I have also designed the jewellery for the collection, which is an extension of my love for texture.
I graduated from the Parsons School of Design, New York in May 2017. So it's just been a year.
My LFW collection was based on my final year thesis and the inspiration for this collection was old, decaying walls around Maharashtra.
In my final year at Parsons, I was asked to create a senior thesis which told a story.
I chose khadi as it is an Indian homespun cotton cloth and played a crucial role in the Indian independence movement.
Not many people know but my grandfather was a close associate of Mahatma Gandhi.
For the thesis, I looked into my family history and that's how I chose khadi -- it is both tied to my love for textiles and my family origins.
Helena Bajaj presented her collection at the Lakme Fashion Week Summer/Resort 2018. The material used in the collection has been hand-painted and that makes each piece unique. Photographs: Hitesh Harisinghani/Rediff.com
For the thesis, I had taken a series of photographs and that's how I introduced the ochres, dirty greens and other western colours in the collection.
I always look to the environment around me for inspiration.
At LFW, the other GenNext designers being based in India probably steered clear of colour.
But because of my background has been more outside India, I was more conscious about doing something with colour.
90 per cent of my collection was handloom and it also highlighted the relationship between khadi and my family.
How different is you New York Fashion Week collection?
For that I will be doing a lot of black and white, and silver.

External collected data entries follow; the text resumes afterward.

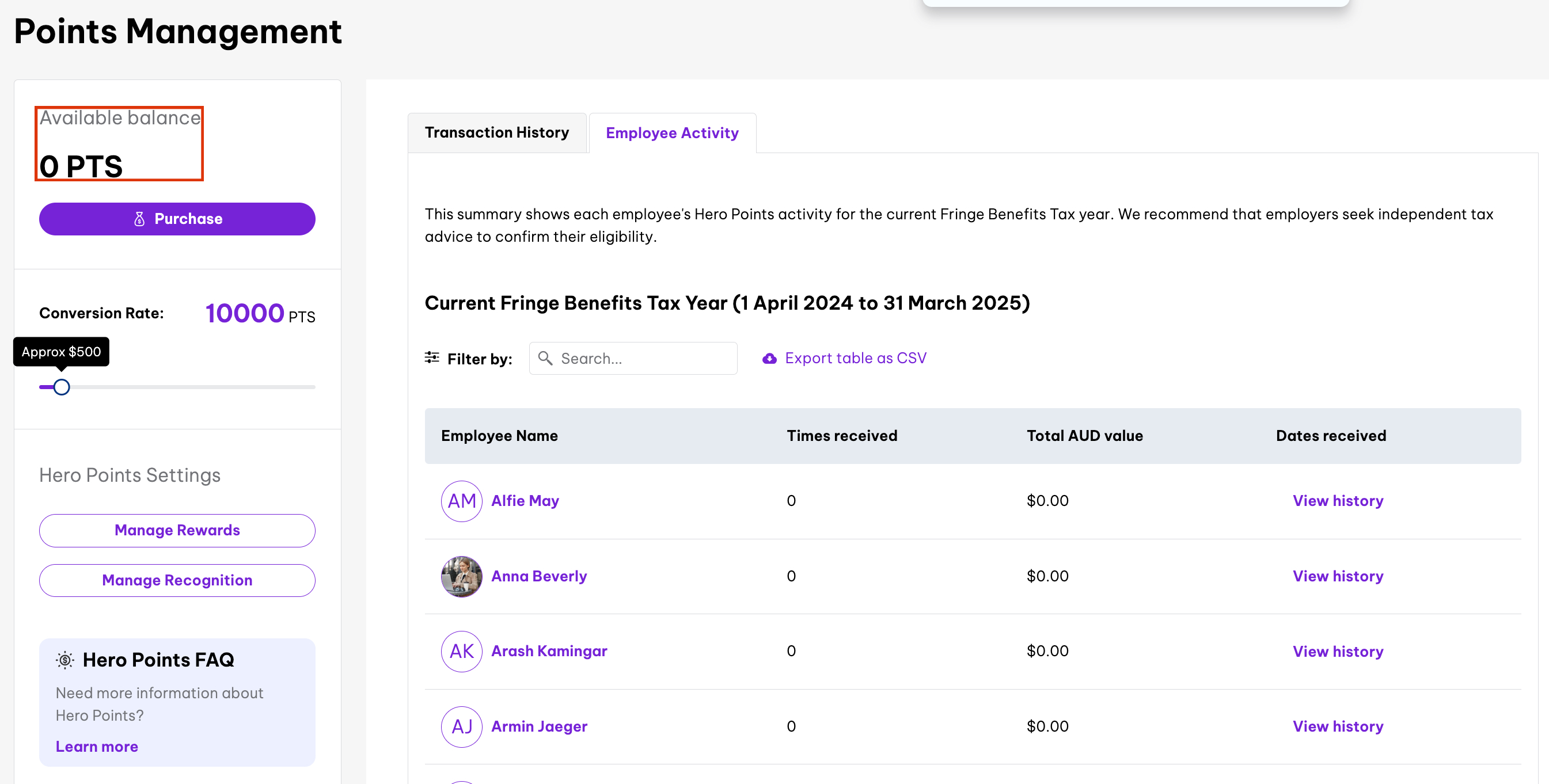
Task: Open Manage Rewards settings
Action: point(177,530)
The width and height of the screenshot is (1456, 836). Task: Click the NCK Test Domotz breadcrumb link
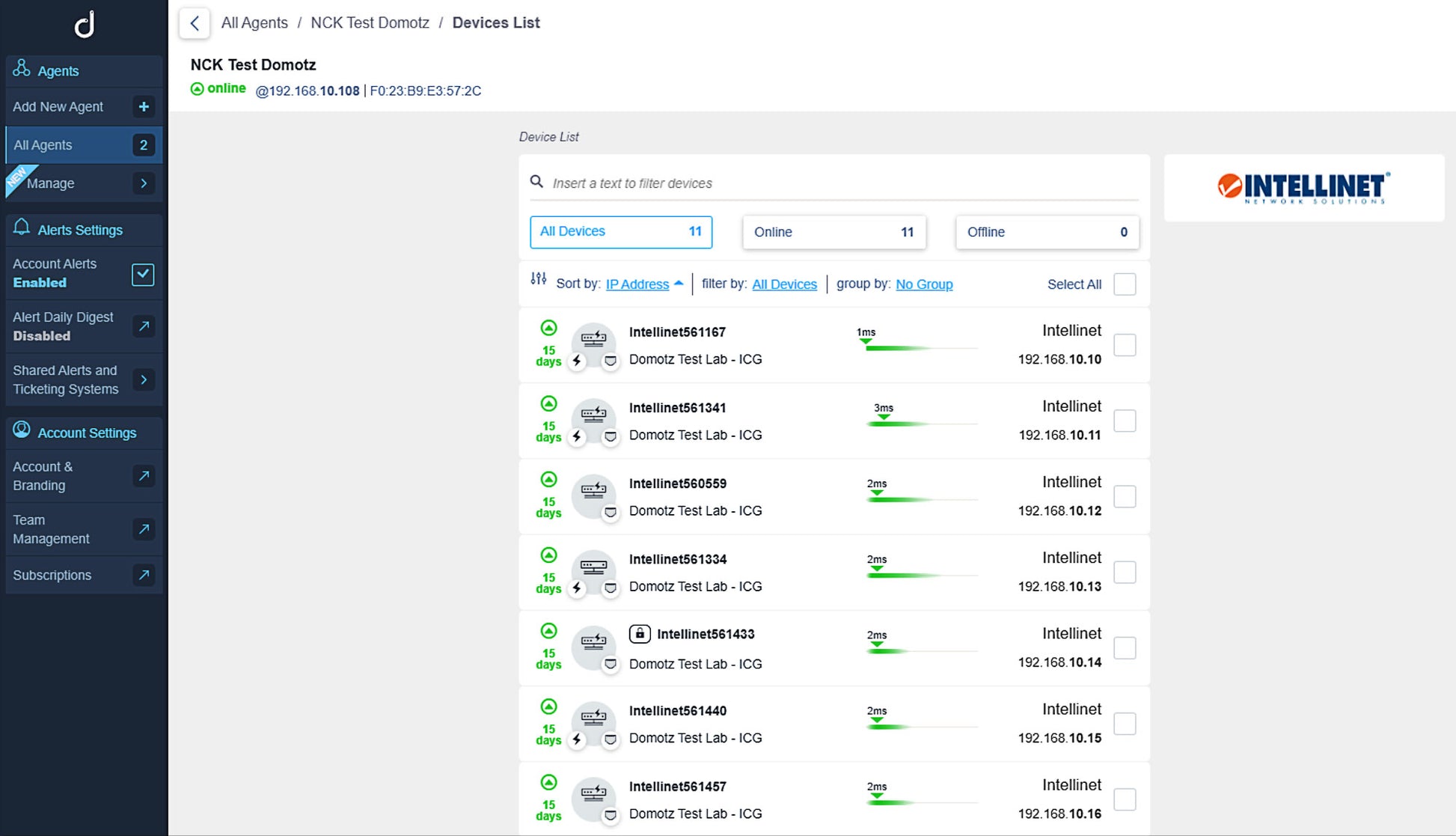point(370,23)
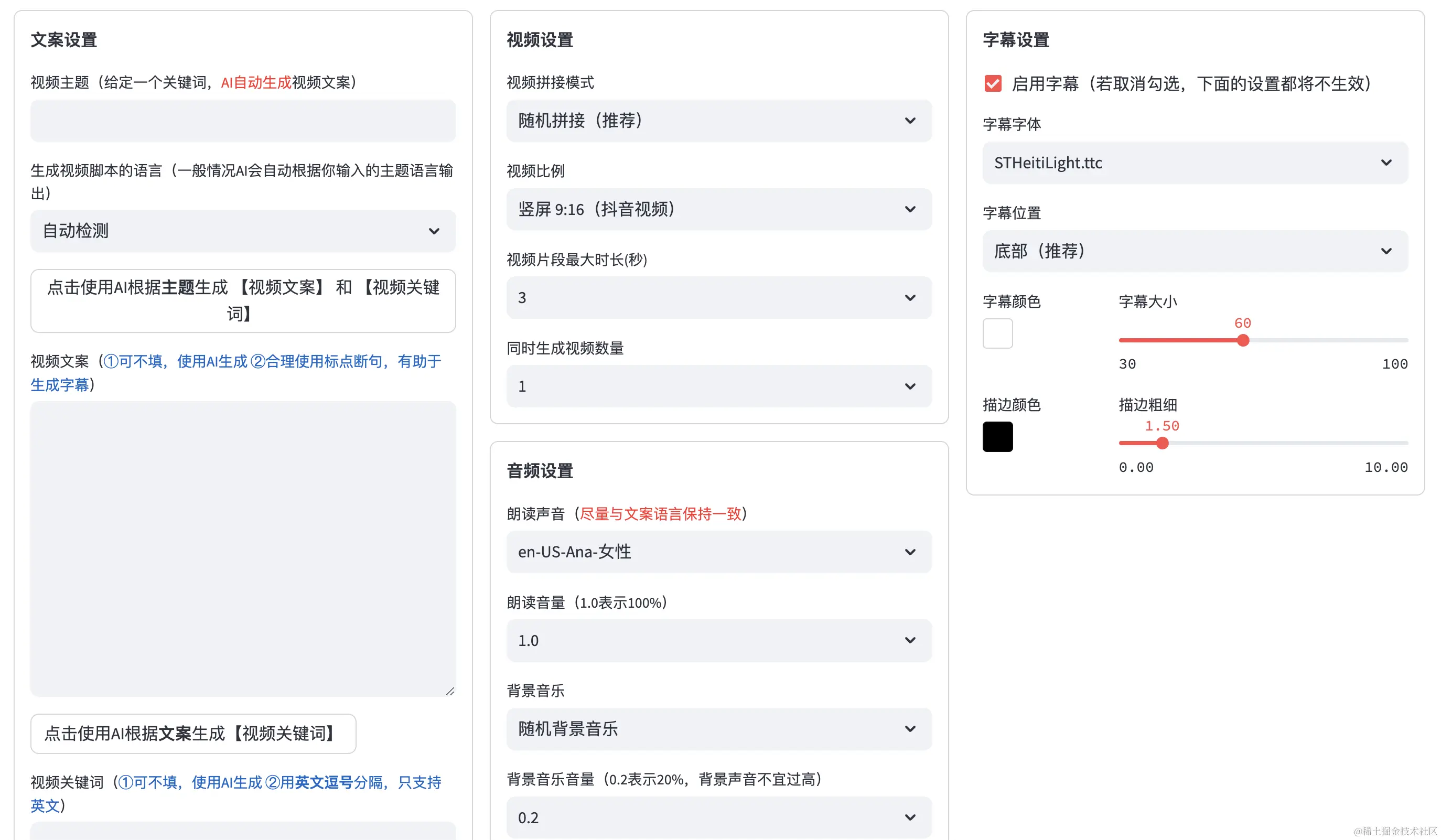
Task: Expand the 字幕位置 position dropdown
Action: (x=1195, y=251)
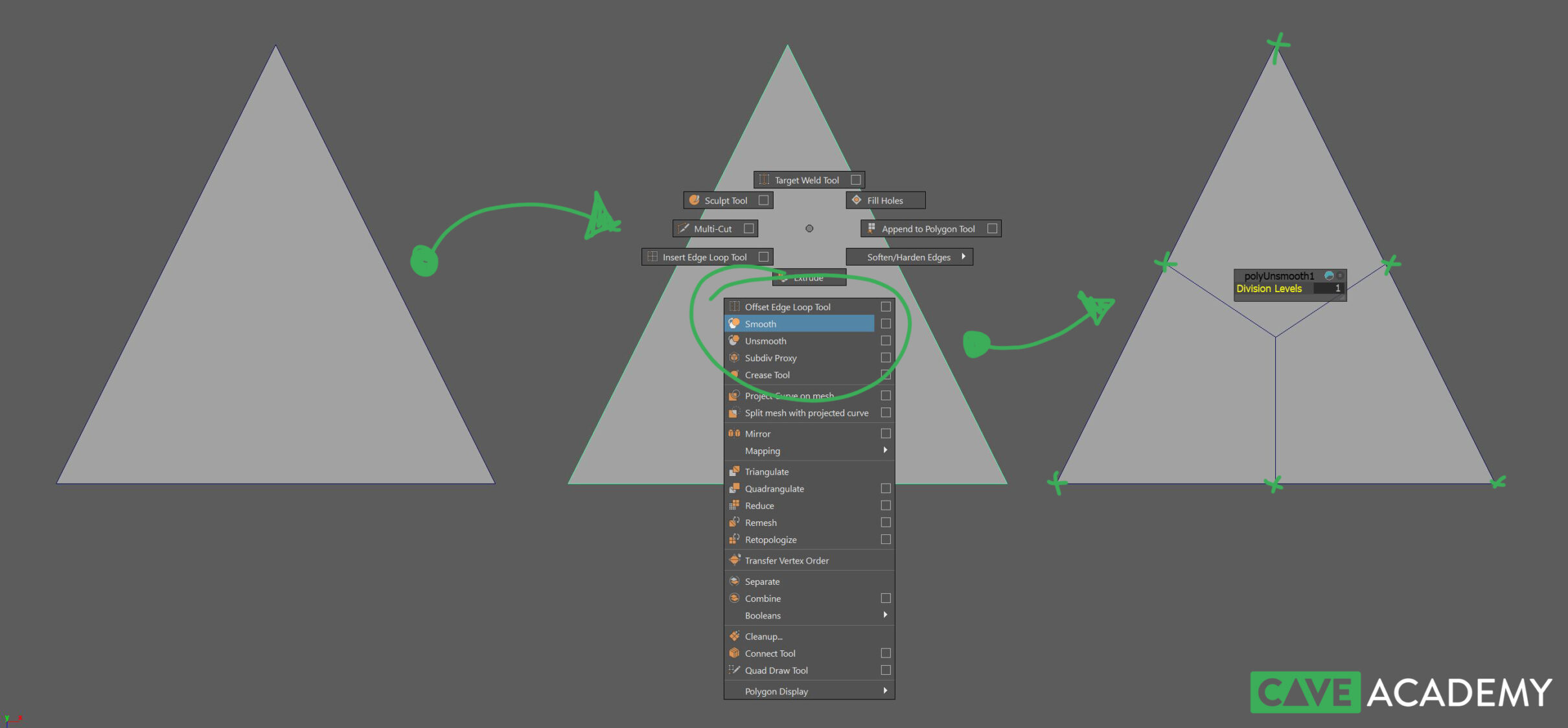Select the Triangulate icon
The width and height of the screenshot is (1568, 728).
[734, 471]
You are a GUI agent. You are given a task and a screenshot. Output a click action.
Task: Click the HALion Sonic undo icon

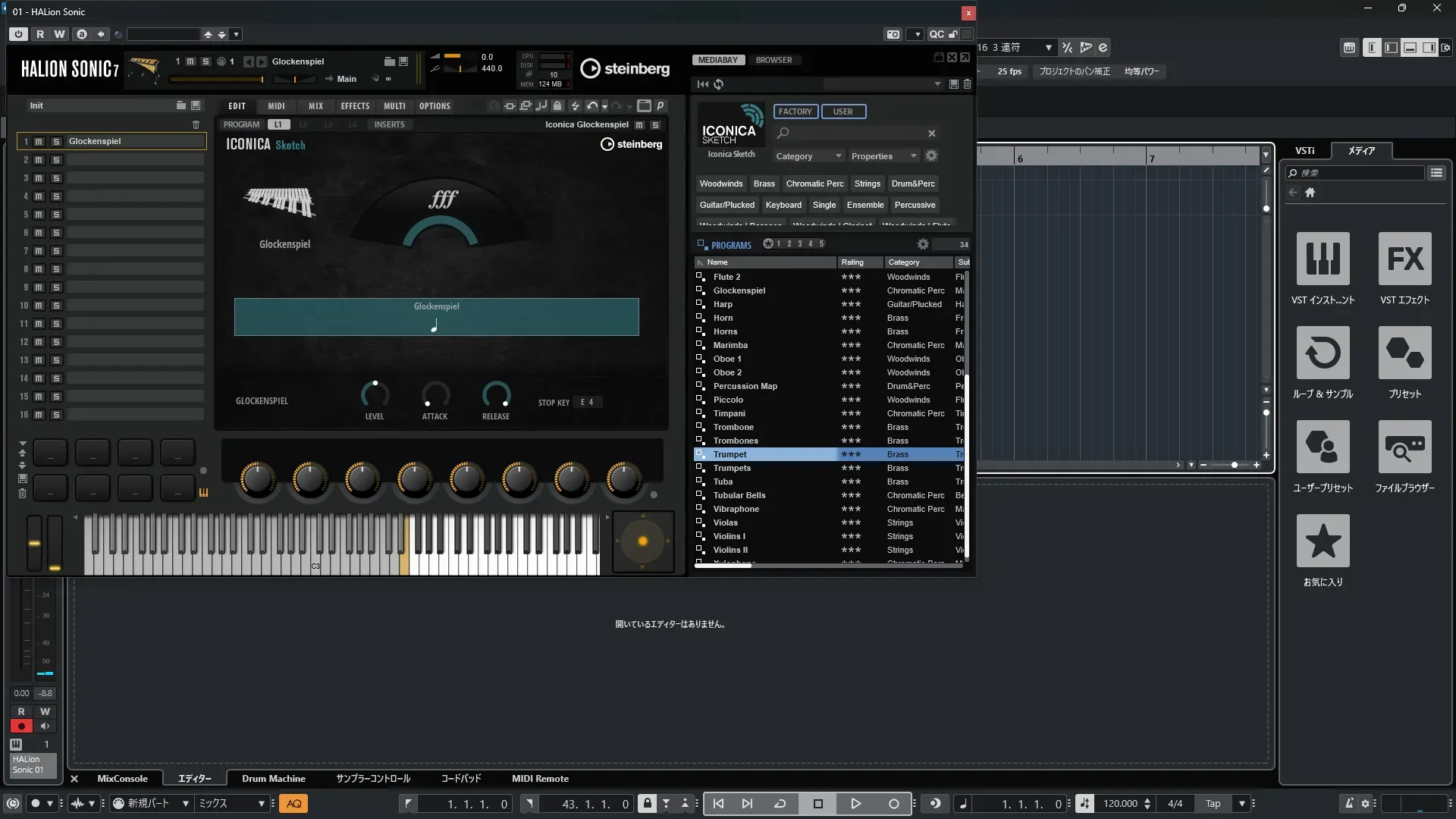pos(592,106)
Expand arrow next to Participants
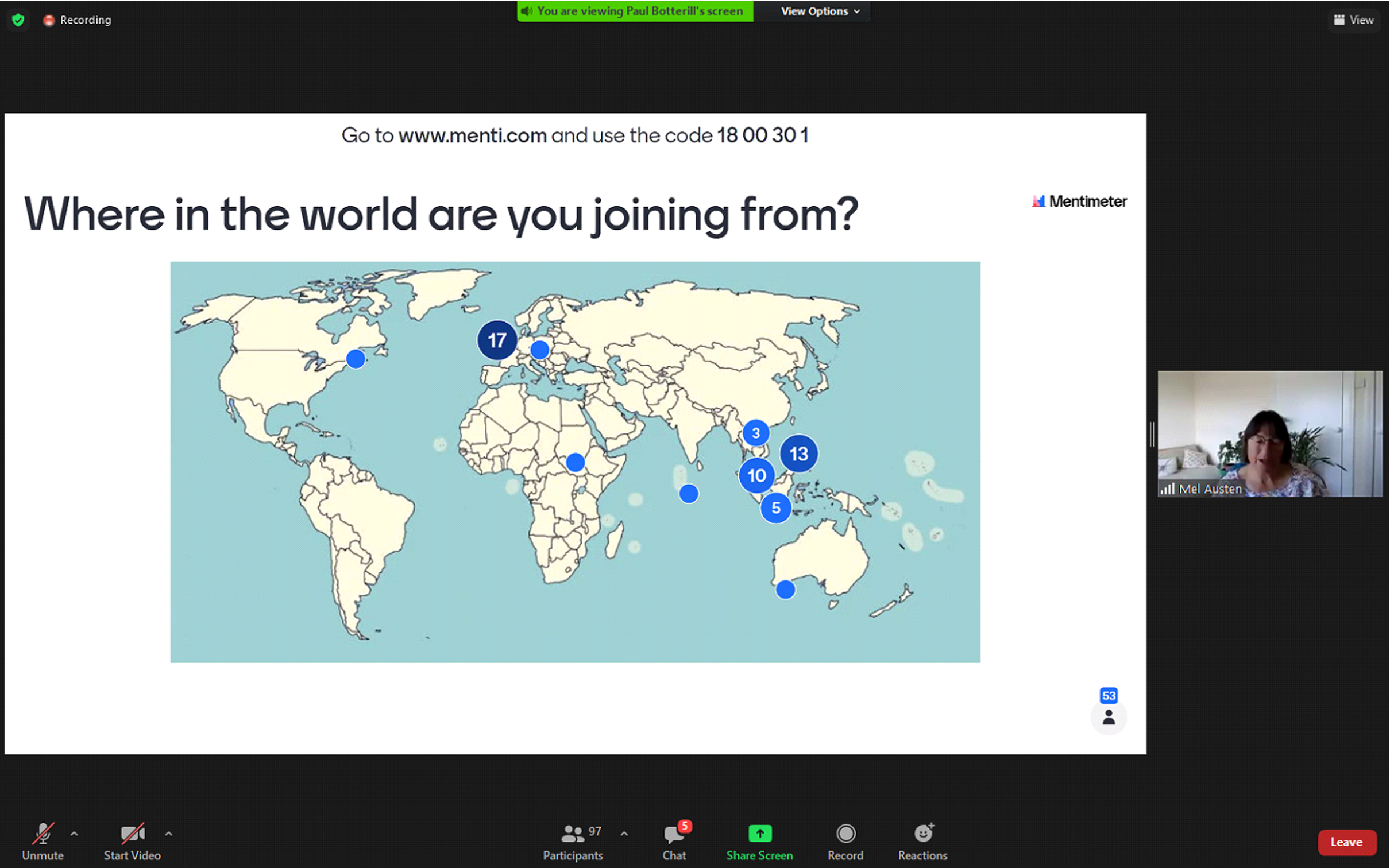The width and height of the screenshot is (1390, 868). (x=624, y=834)
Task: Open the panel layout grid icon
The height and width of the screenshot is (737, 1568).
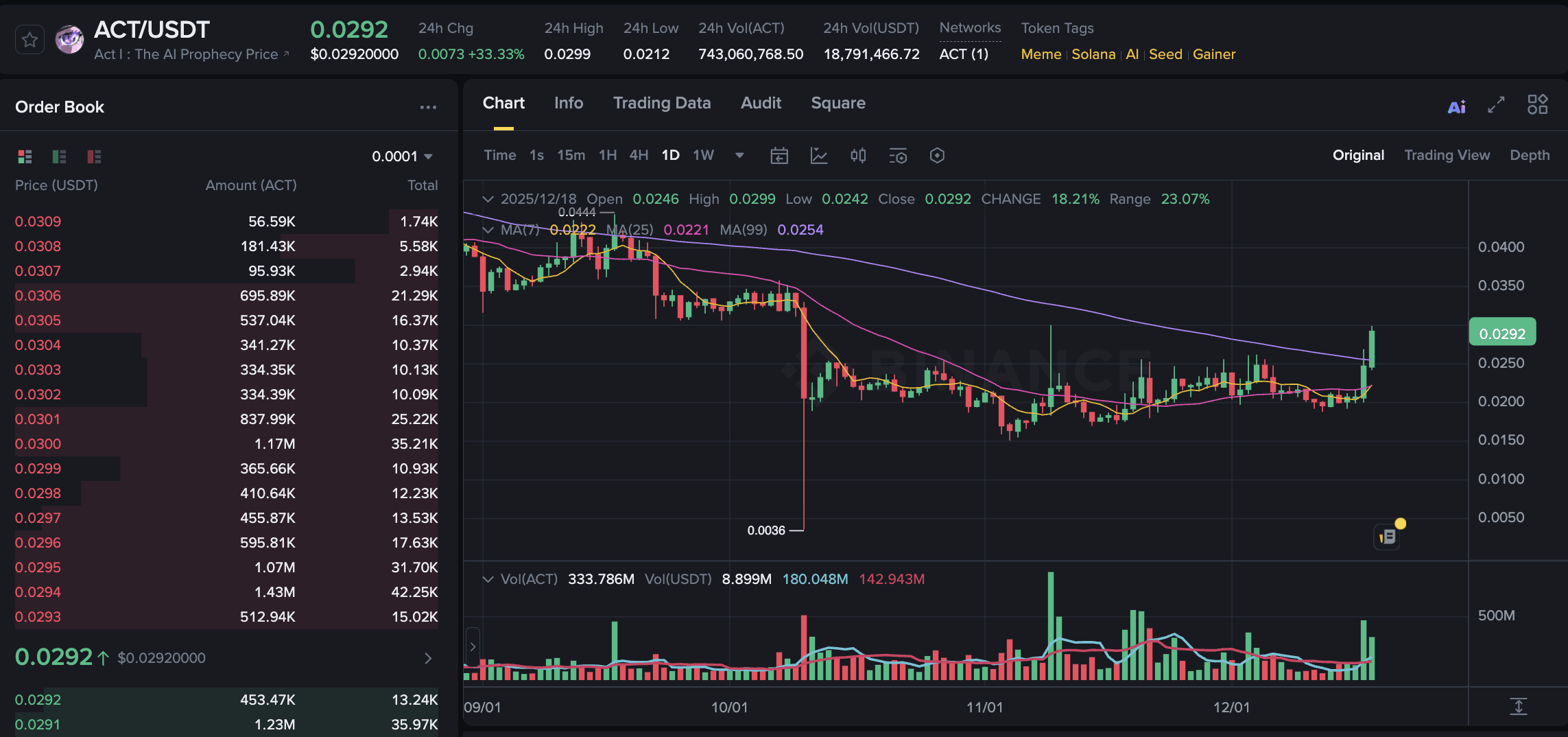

It is a very different range.
Could you elaborate on the fashion scene in India vs abroad?
I think in India, still today, everything is very bridal. There is a whole market for bridal wear.
Among the Indian designers I love, there is Rohit Gandhi. I have known him since I was a kid.
I used to go to his factory every year. I like how he balances his Indian textile sensibilities with western silhouettes.
Helena prefers using minimalist silhouettes to showcase the craftsmanship of the material she uses.
Who would be your ideal clientele?
My creations are not a mere garment. It is a piece of art.
Anyone who loves textiles would be happy to possess my pieces.
I see art curators, gallery owners, photographers and people from the artistic community being dressed in my outfits.
Each piece is one-of-a-kind as the print is 100 per cent manually done.
Colours of 2018
I think metallics are very much in fashion.
I'm doing a project in Dubai where I'm actually launching interiors like pillows, cushions, etc.
I am selected for the iD International Emerging Designer Awards 2018 and as a finalist, I will present my collection in New Zealand in May.